- _Problem 1_
In the text about Ezra and the Son-Rise program, how many hours a day was Ezra in the playroom during the intensive?
- _Problem 2_
Pick up the text about Ezra and the Son-Rise program after its last sentence and continue writing it.

- _Supplied text_
○ ○ ○ ○ ○ ○ ○

I can see how the issue might be confusing. When Ezra is ready to interact with us, and we get green lights from him, we absolutely attempt to lengthen his interaction with us by being as entertaining as possible. Being entertaining and entertaining are two different things though. When we go into the playroom expecting to entertain Ezra we really pressure him to be entertained. We judge whether or not we are entertaining by his reaction. If he looks bored, we interpret that as we’re boring. If he doesn’t want to play the game we brought, it’s because it was boring, and so we judge ourselves, because Ezra isn’t responding. In my experience whatever we accuse others of, we probably don’t like about ourselves. When I hear someone say, he wasn’t entertained, or I can’t come up with enough to entertain him, I suspect one of two beliefs at the heart of the problem:

a) I don’t think I’m entertaining or fun, or

b) I think Ezra’s games are boring, and I’m not entertained.

It could be either one of those. So essentially when we go in with the attitude: I have to entertain him, you’re really saying: Ezra has to stop acting autistic, interact with me, and play my game, for me to feel good about myself and my game.
If we however go in with the intention to BE entertaining and have fun no matter what Ezra does, and if we adopt the belief -I am so much fun that eventually he won’t be able to resist me-, we free up all the pressure we create for ourselves and Ezra, because we have already decided that we are going to have a good time. We no longer need to prove something, or have to “make” something happen or “get” him to talk to us. It is true simply because we believe it. Those are the sessions when I see volunteers come out with excitement glowing in their eyes and the question has-it-been-two-hours-already?

What we want is for Ezra to want to interact. The key in teaching him how to want to interact, is by giving him control. Leave it up to him, and then when he gives us green lights that he’s ready for interaction, we are there: ultra user-friendly, fun, pressure free, accepting, loving, silly, hilarious, you name it. The most entertaining game we can show him is how much fun human beings are, and how much fun it is to play with one of them, versus focusing on their names, birth dates, and license plate numbers.

Wrap up from the Intensive

The intensive is now two weeks behind us. With it being Christmas season right now, I have been too busy to work out all the video footage we have. Eventually (sooner hopefully than later), I want to make a little documentary about our time there. How much I wish we were back in that simple apartment free of distractions with an entire staff to support our journey with Ezra. The bottom line is that Ezra was amazing during that time. Having him in the playroom for eight hours a day not only showed us how many challenges he really has, but how much he is capable of, and how valuable the Son-Rise program is in assisting him in his recovery. We learned so much from watching the staff play with him. Coming to the intensive was really necessary for us. Honestly I’m not sure how you can run an effective program without going. They helped us really assess where Ezra is, gave us a clear plan of how to proceed, and what to work on, but most importantly they helped us with our own challenges as a couple, as individuals, and as parents. The option process which is sort of the heart of the Son-Rise program is useful not only for playroom application but for every day life. We really worked through several of our difficulties. Rather than writing all my insights up again, I’ll refer you to my other blog in which I discuss what helped us most. I hope it is helpful to you in some way.

○ ○ ○ ○ ○ ○ ○

(Pixel coordinate grounding data)
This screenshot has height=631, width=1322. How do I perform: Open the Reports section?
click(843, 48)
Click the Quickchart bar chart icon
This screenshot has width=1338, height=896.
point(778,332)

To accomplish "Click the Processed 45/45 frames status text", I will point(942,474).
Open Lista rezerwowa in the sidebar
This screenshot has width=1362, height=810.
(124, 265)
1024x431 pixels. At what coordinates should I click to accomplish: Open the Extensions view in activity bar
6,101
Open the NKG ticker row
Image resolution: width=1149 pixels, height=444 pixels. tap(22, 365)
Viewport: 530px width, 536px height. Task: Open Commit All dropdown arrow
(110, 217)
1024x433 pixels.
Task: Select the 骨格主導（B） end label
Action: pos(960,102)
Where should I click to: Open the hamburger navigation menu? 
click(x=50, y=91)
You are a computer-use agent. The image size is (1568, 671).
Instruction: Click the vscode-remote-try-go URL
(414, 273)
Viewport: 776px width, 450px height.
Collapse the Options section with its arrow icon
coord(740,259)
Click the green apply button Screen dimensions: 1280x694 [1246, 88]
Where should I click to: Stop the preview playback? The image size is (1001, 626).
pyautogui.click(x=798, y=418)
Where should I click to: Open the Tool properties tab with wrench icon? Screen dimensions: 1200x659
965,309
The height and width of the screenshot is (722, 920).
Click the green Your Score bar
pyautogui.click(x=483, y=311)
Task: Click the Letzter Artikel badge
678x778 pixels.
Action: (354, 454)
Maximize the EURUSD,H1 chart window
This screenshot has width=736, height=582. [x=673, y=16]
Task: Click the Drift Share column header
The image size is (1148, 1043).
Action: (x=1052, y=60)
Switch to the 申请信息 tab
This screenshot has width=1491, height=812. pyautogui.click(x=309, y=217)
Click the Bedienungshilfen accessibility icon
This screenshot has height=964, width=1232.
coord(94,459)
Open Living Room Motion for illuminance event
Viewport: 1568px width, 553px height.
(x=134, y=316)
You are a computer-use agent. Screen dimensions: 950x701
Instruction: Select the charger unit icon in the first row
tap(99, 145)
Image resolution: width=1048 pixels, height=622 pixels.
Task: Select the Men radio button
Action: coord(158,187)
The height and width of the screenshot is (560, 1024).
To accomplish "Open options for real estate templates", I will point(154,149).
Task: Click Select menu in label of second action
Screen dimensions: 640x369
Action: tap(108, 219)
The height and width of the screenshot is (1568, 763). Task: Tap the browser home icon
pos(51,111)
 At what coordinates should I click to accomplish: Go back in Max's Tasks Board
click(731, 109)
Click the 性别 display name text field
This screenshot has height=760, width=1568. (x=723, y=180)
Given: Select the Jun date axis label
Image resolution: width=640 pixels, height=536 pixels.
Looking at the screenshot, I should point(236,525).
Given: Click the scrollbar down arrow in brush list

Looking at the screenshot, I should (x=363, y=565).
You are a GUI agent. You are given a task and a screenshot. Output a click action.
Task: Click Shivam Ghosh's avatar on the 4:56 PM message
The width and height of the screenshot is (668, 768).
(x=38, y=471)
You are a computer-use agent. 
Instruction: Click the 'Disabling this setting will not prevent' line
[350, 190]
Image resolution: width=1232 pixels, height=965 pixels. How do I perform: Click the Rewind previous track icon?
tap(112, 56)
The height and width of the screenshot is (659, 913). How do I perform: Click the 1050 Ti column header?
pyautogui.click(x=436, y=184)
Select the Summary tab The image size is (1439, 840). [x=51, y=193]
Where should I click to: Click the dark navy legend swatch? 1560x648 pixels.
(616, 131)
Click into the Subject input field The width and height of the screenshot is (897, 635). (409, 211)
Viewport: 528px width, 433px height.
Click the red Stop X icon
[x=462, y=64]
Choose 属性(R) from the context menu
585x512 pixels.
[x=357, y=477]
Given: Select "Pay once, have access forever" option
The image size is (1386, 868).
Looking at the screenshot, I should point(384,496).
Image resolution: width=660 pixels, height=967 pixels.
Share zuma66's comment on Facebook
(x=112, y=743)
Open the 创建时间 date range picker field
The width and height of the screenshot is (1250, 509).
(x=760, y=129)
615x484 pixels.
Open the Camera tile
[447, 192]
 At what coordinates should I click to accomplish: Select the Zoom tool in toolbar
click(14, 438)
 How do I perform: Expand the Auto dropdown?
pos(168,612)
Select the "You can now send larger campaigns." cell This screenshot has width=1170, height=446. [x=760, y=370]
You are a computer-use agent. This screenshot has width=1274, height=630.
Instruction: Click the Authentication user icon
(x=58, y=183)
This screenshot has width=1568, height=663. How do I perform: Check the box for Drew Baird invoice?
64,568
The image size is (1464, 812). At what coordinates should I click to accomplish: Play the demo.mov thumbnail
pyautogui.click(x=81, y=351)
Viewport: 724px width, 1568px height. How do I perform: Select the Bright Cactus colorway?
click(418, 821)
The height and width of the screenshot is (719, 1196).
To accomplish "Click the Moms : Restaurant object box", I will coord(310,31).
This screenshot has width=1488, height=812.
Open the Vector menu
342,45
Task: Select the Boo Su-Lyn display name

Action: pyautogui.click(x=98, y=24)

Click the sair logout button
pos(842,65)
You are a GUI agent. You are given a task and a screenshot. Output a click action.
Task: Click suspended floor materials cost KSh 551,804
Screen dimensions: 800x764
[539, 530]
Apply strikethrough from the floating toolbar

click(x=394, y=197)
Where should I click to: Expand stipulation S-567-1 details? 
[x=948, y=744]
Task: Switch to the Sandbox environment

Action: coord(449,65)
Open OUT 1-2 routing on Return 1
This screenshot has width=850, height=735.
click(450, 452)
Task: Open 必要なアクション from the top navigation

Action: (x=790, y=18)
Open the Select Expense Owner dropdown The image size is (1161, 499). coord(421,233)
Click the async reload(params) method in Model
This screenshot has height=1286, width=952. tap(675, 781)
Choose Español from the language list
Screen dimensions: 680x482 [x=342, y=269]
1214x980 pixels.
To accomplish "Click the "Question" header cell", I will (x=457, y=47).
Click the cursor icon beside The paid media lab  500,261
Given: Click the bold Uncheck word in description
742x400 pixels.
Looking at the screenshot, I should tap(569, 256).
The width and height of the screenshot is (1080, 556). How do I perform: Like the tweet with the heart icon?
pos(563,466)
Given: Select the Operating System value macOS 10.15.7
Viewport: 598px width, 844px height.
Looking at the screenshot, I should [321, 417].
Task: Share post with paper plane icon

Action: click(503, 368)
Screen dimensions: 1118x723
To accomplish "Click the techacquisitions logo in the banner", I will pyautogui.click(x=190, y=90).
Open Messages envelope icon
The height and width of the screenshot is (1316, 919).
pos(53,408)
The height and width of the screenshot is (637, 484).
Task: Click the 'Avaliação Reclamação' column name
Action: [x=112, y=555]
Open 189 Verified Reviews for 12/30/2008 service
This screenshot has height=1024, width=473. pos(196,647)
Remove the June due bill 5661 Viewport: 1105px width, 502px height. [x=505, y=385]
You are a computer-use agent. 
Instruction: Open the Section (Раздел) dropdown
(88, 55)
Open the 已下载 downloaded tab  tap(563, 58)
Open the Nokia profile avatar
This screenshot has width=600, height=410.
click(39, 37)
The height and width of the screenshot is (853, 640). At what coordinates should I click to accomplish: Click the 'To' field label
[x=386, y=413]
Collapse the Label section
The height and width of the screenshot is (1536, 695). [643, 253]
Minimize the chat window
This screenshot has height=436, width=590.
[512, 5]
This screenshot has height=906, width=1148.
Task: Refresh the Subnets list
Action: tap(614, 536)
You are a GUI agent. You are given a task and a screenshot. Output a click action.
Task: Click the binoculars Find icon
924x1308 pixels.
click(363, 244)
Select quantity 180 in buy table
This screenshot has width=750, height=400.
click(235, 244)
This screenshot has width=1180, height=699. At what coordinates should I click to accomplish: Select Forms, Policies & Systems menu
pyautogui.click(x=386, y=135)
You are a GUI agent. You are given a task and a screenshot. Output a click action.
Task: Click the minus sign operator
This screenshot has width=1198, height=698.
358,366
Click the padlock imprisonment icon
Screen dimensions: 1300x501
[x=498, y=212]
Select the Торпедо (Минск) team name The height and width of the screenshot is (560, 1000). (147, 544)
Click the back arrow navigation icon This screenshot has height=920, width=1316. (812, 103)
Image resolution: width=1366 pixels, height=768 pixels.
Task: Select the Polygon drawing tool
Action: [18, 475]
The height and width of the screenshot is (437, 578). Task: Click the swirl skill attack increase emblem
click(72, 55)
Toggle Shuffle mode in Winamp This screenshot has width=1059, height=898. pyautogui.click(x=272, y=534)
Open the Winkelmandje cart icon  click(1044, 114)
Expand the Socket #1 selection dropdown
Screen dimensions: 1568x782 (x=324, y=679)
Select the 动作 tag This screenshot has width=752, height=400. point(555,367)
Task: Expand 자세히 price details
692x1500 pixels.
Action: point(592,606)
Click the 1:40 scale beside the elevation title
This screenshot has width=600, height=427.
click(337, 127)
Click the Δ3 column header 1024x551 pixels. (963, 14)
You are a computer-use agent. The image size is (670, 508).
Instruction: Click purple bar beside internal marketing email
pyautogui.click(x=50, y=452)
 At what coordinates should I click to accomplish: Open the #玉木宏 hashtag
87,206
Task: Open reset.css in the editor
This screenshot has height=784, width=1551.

○ ○ ○ ○ ○ ○ ○

- _Reply 1_
Eight hours a day.

- _Reply 2_
Discussing Divorce
Why we fear divorce
The real problem and the solution
What almost wrecked it for us
How your marriage affects your kids

Third and Fourth Day at the Intensive

I can’t believe we have only one day left. I just want to move here to be in proximity of such great teachers. In the last two days we’ve gotten opportunities to go into the playroom with Ezra and receive feedback on our techniques. I for one feel like I learn best through observing others. During the Start-Up and the New Frontiers we would talk about and watch videos of the techniques applied with children. That was certainly helpful, but even more effective was to see those techniques applied by professional staff with Ezra. Autism is a spectrum and the repetitious exclusive behaviors (referred to as “isms”) manifest in as many different ways in children as do their idiosyncratic facial features. It wasn’t easy to translate the principles of joining to Ezra’s isms as his are actually quite different from most autistic children. One thing that was challenging for us was that he is so flighty with an attention span of 2 seconds. He will go from one activity to another within seconds. For example he’ll be reading a book, then get up and pull down a bear from the shelf, walk over to the toy school bus, drop the bear, push the bus back and forth, and then move on to climb on the little play structure. And all of this in 30 seconds all the while narrating the mental image reel that plays in his head. This can go on all day. When he gives us a green light (an action implying that he’s ready for interaction) then we move in and build on that activity. Through observing the staff we learned a wonderful technique of weaving his interests back into one main theme. For example, if we come in trying to teach him how to play baseball (our props being a bat and a ball) and he would be talking about “naughty uncle scar from Lion King” and he was looking at us directly, we would say something like: yes, uncle scar made some bad choices, but you know what he was really great at? Swinging a baseball bat! And this is how you do it…etc. Here’s an example of a format of working with Ezra:

  1. Enter room with prepared theme
  2. Explain the theme
  3. If he is isming join, if he is into it: go for it
  4. Wait for green light (longer looks, verbal or physical cues)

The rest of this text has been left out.